Research captures and enhances value of UK culture and heritage

Looking down an ornate staircase

AHRC and the Department for Digital, Culture, Media and Sport (DCMS) will support a new study to measure the value of UK culture and heritage.

The study will be conducted by the University of the Arts London (UAL).

It will help the government provide the tools to the sector to evidence decision-making and funding bids where cost benefit analysis and value for money enquiry is needed.

The study will produce a report published on DCMS’s Culture and Heritage Capital (CHC) portal.

The report will outline the work and methodology and present an operational agenda, including a priority list of research areas to be further explored.

Supporting vital sectors

Market-based measures of value such as gross domestic product (GDP) are currently used to support government decision making.

These often fail though to satisfactorily calculate the contribution of the culture and heritage assets to UK society.

This much needed scoping study will:

  • help to capture the enormous value that these sectors provide
  • ensure that investment and support is directed in a way that best enables them to recover and thrive post-pandemic.

Consulting leading experts

The study brings together a cross-disciplinary team of:

  • economists
  • heritage science and archaeology researchers.

The study will be led by a humanities and design scholar Dr Patrycja Kaszynska, Senior Research Fellow at the UAL Social Design Institute.

The research team will work with an international advisory group comprising world-leading experts across the disciplines and sectors most pertinent to the study.

Supporting partners include:

  • BBC
  • National Trust
  • Creative England and Creative Scotland
  • The British Library
  • British Film Institute
  • International Scientific Committee on the Economics of Conservation.

The team will build on recent research commissioned by DCMS, Historic England and Arts Council England to inform the development of the CHC framework.

This reflects the approach set out by the HM Treasury Green Book.

Enormous value of our cultural institutions

Professor Christopher Smith, Executive Chair, AHRC said:

We are living through a pivotal moment for our cultural and heritage industries.

The past two years have demonstrated the enormous value of our cultural institutions by giving us a chilling glimpse of a world without theatres, museums, and historic buildings.

This study will help us to capture and measure this value in a way that will help us to direct investment and shape policy to ensure stronger and more resilient cultural and heritage assets across the UK.

Key questions

Lord Mendoza, Commissioner for Cultural Recovery and Renewal, DCMS said:

The close and firm collaboration between AHRC and DCMS will continue to help push forward our important CHC programme.

I look forward to the work of this cross-disciplinary team.

They will consider the key questions to enable us to value the wide-ranging, important contributions of culture and heritage assets.
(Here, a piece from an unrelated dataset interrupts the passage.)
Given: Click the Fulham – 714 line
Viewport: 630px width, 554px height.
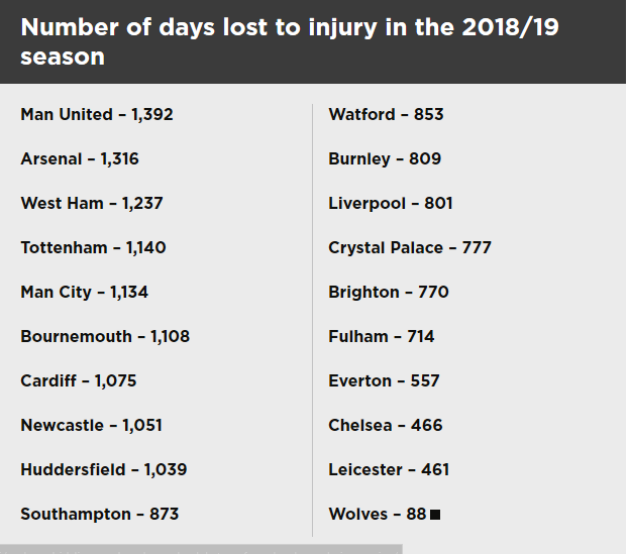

Current and future generations

Dr Patrycja Kaszynska, Principal Investigator and Senior Researcher, UAL Social Design Institute said:

Walking past a historic building, going to a theatre, engaging with an online collection or an archive, are activities which bring enjoyment to many people, individually and collectively.

Not just that, culture and heritage assets provide a sense of identity, continuity and attachment, as well as an appreciation for diversity and difference, for current and future generations.

Yet only a fraction of this value is currently being captured and measured.

It is great that DCMS and AHRC are supporting this area of research that will help to fill gaps in evidence and open up future avenues of inquiry.